Ainsi, compte tenu de ces éléments corroboratifs indirects, il ne paraît guère possible de dénier d'entrée de cause toute crédibilité aux accusations de la recourante ou de leur conférer un crédit moindre qu'à celles des intimés.

Au contraire, il paraît, en l'état, difficile de suivre les intimés lorsqu'ils affirment que la recourante aurait eu peur que son ex-partenaire soit informé de ce qu'il s'était passé entre eux et se serait sentie mal vis-à-vis de lui, dans la mesure où celui-ci a déclaré que cela ne lui aurait pas posé de problème que sa compagne ait des rapports sexuels avec d'autres personnes durant leur relation, dès lors que cette relation n'était pas exclusive. Il n'a, de plus, pas appris par l'un des intimés que la plaignante avait eu des relations intimes avec eux avant que celle-ci lui annonce spontanément avoir été victime d'une agression sexuelle.

Il convient également de relativiser le "faisceau d'indices convergents" retenu par le Ministère public, dès lors que les intimés ont eu l'occasion de se mettre d'accord sur une version commune, leur audition à la police n'étant intervenue qu'une quinzaine de jours après les faits et alors qu'ils avaient déjà eu connaissance du dépôt de plainte de la recourante, ce qui n'est pas contesté.

Quoiqu'il en soit, les versions des prévenus restent divergentes sur certains points notamment sur les positions de la plaignante durant ses rapports avec F______, ce dernier affirmant – avec la recourante – qu'elle n'avait jamais été sur lui, contrairement aux allégations de D______.

Pour le surplus, D______ admet lui-même que la recourante ne s'attendait pas à être pénétrée vaginalement, avec ses doigts. Elle ne lui avait cependant pas dit d'arrêter. À un certain moment, il avait mis plus de force dans leurs rapports intimes car elle l'avait énervé – fait corroboré par son acolyte –, ce qui tendrait plutôt à confirmer une certaine violence, telle que rapportée par la plaignante. Il soutient encore qu'il savait qu'il allait se passer quelque chose de sexuel avec la recourante, ce qui n'est confirmé par aucun des protagonistes ni des témoins. Il l'a du reste convaincue de rester alors qu'elle avait clairement manifesté son souhait de partir et de ne pas entretenir de rapports sexuels avec eux.
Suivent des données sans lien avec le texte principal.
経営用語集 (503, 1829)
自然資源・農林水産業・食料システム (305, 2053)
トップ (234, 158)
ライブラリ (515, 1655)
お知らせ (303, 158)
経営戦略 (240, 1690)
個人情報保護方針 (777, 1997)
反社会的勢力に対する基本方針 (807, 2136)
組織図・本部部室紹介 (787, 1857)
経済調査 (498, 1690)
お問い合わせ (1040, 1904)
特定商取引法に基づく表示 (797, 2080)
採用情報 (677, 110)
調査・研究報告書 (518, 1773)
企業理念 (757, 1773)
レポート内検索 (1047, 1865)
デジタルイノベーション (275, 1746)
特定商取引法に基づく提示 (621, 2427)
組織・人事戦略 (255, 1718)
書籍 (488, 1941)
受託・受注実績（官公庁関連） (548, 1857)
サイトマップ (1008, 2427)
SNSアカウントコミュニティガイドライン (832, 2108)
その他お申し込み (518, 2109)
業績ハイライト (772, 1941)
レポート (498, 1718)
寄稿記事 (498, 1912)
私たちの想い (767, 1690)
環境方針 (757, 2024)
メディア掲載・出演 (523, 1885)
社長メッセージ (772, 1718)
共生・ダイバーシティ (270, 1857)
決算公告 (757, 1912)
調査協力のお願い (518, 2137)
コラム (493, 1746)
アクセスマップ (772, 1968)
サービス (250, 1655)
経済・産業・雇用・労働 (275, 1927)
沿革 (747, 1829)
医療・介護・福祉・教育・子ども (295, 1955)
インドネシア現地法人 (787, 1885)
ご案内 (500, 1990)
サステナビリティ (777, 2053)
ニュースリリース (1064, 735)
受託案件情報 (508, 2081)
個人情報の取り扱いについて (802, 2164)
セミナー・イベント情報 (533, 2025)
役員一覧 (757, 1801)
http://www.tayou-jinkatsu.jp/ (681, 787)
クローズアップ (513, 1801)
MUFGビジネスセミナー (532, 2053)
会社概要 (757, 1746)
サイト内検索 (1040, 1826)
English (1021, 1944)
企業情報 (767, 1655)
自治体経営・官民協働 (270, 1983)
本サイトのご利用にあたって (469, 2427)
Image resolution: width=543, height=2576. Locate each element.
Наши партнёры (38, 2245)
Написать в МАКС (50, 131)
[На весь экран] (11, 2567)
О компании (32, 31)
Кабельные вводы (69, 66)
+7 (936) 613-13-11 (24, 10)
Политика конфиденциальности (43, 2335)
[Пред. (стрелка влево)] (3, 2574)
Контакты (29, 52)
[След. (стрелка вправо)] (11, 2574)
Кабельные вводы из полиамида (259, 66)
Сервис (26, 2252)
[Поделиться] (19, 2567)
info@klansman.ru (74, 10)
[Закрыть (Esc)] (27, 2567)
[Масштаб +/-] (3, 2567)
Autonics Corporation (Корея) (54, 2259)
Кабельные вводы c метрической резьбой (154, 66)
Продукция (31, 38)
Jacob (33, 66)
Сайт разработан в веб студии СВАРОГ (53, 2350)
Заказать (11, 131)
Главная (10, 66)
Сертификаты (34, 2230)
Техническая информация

Il ressort, de plus, des propos des intimés que la recourante ne participait pas activement à leurs ébats, D______ ayant même répondu, à la question de savoir si la recourante avait pris du plaisir, qu'elle ne s'était jamais débattue ni n'avait pleuré et qu'elle avait repris de la cocaïne.

Dans de telles circonstances, il n'est pas possible de nier d'emblée l'existence d'une contrainte physique et/ou psychique d'une intensité suffisante à rendre compréhensible la soumission de la partie plaignante, d'autant que ces évènements ont eu lieu alors que la précitée était sous l'emprise de substances et de l'alcool, ce que les intimés savaient.

En tout état, pour en décider, il convient de procéder à une appréciation globale des circonstances concrètes déterminantes, prérogative qui appartient au juge du fond.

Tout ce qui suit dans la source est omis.